Sarà sostituita nei prossimi decenni da qualcosa di diverso, con l’innesto e forse l’assorbimento da parte di altre culture nelle quali, guarda caso, il ruolo della donna è incompatibile col femminismo…
Insomma, giusto o sbagliato che vogliamo considerarlo, di fatto constatiamo che il femminismo, come sistema di valori, erode e indebolisce la società in cui si insedia, portandola alla autodistruzione.
Sembra forte dirlo, eppure mi sembra che sia andata proprio così, nel nostro bellissimo paese, una volta cristiano.
Sto tastando un terreno nuovo, condivido con voi considerazioni un po’ azzardate… Mi scuso per la lunghezza dell’intervento… e anche per il pessimismo… Se qualcuno ha una visione più ottimistica, la leggerò con sollievo! 😀
(Fatta salva la visione di fede, naturalmente… Le civiltà umane possono anche scomparire, ma “tutto concorre al bene di coloro che amano Dio”…
Però io qui riflettevo non in termini spirituali, ma politici e sociologici.)
Ti ringrazio di cuore, Valeria, per la risposta.
Poiché la gentilezza è qualità ormai rara, cercherò di ricambiarla tentando un approccio più “ottimistico”. Una nota di speranza già a livello di prospettiva umana, sperando possa recare un poco di sollievo.
Sono arrivato, nonostante tutto, alla visione che ho esposto sopra grazie all’esempio di una donna che è stata, a tutti gli effetti, l’unica sopravvissuta da me conosciuta di quella età che è nota come il “lungo Medioevo”, protrattasi sino al 1914 in non poche zone d’Europa.
Era la mia bisnonna, di cui ho già raccontanto una volta l’abitudine di ritirarsi, dopo i pasti, in salotto; per camminare, lentamente e sistematicamente, intorno al tavolo “grande”, quello delle riunioni di famiglia, recitando il Santo Rosario.
Conserviamo quasi come una reliquia le foto che, nel 1917, lei sedicenne e il futuro marito di due anni più vecchio si scambiarono prima della sua partenza per il fronte. La promessa di amore reciproco che le accompagnava è di una delicatezza oggi impensabile, se si tiene anche conto di venisse pronunciata da due giovani seminalfabeti di famiglia contadina.
Era lontana anni luce da quella che oggi si reputa la “realizzazione” e l’emancipazione femminile.
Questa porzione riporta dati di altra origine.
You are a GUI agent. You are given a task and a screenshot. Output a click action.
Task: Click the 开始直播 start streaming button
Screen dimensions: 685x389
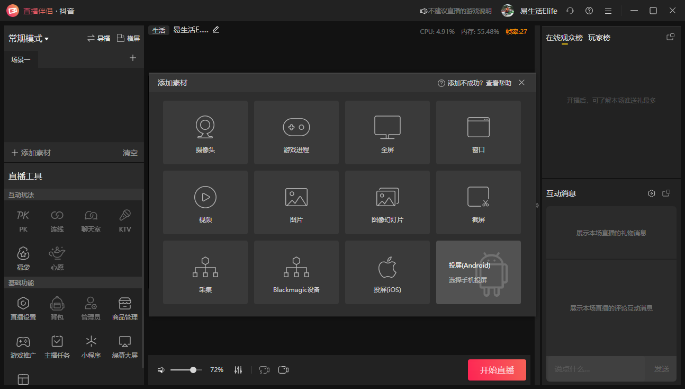click(497, 370)
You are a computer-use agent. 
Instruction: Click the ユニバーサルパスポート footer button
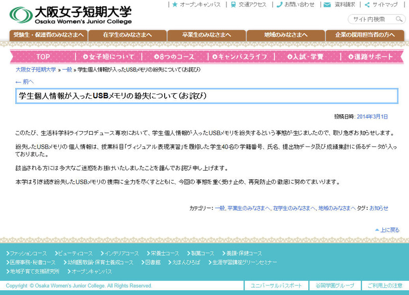coord(276,286)
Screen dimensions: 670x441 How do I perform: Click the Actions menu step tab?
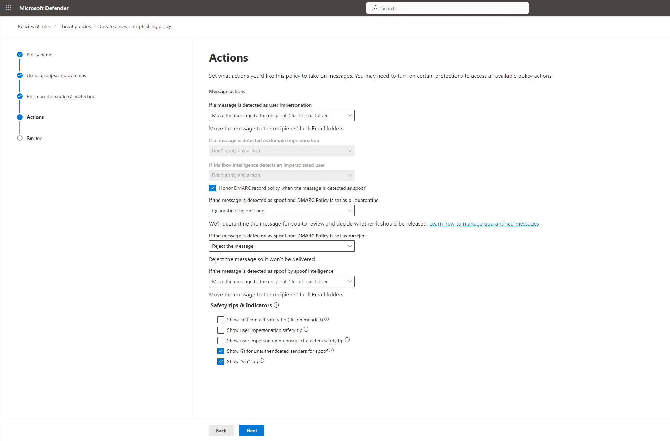pyautogui.click(x=35, y=117)
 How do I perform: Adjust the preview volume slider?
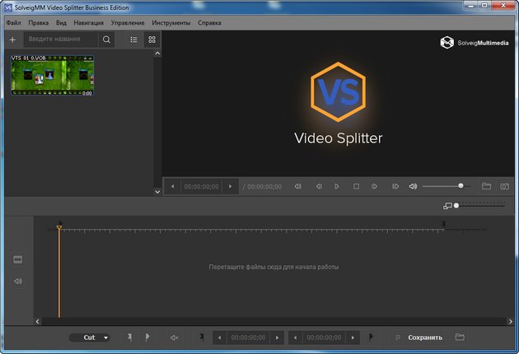[460, 187]
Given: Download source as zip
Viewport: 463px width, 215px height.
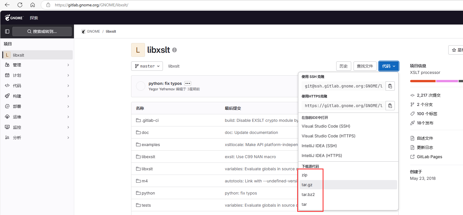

Eppure qualcosa di lei ho ritrovato in alcune giovani amiche che, in anni recenti, hanno preso decisioni molto simili, costruendo una famiglia a vent’anni in pieno disinteresse del disprezzo mondano che le accompagnava (quasi sempre disprezzo di altre donne, forse un pochino invidiose).
Nonostante i sacrifici ovvi che questo ha chiesto loro, non mi sembrano per nulla tristi o sminuite nella loro femminilità. Anzi, mi danno l’idea di essere in contatto con il loro essere profondo più di tante che si dicono “madri” dei loro animali da compagnia.
Ecco, dico allora che pur in ambiti strettamente personali o comunque limitati, un’alleanza tra uomini e donne è ancora possibile; come era quando il Vangelo informava di sè le nazioni.
Ciao.
Luigi
P.S.: mi associo alla richesta di Carla. Un piccolo sunto del filmato, per favore… 😀
Si può avere la traduzione scritta? Non so capire l’inglese parlato, anche se so leggerlo bene, e mi pare molto, molto interessante
@ Carla: Dovresti poter attivare i sottotitoli (devi però cambiare da “inglese” a “inglese – generati automaticamente” nelle impostazioni). In alternativa, mi pare che il breve saggio in inglese sia riportato quasi per intero qui:
https://ten4word.wordpress.com/2014/12/09/c-s-lewis-on-chivalry/amp/
La raccolta da cui è tratto si chiama “present concerns” che mi pare, purtroppo, non sia ancora stara tradotta in italiano. Ma magari nei prossimi giorni mi ci dedico.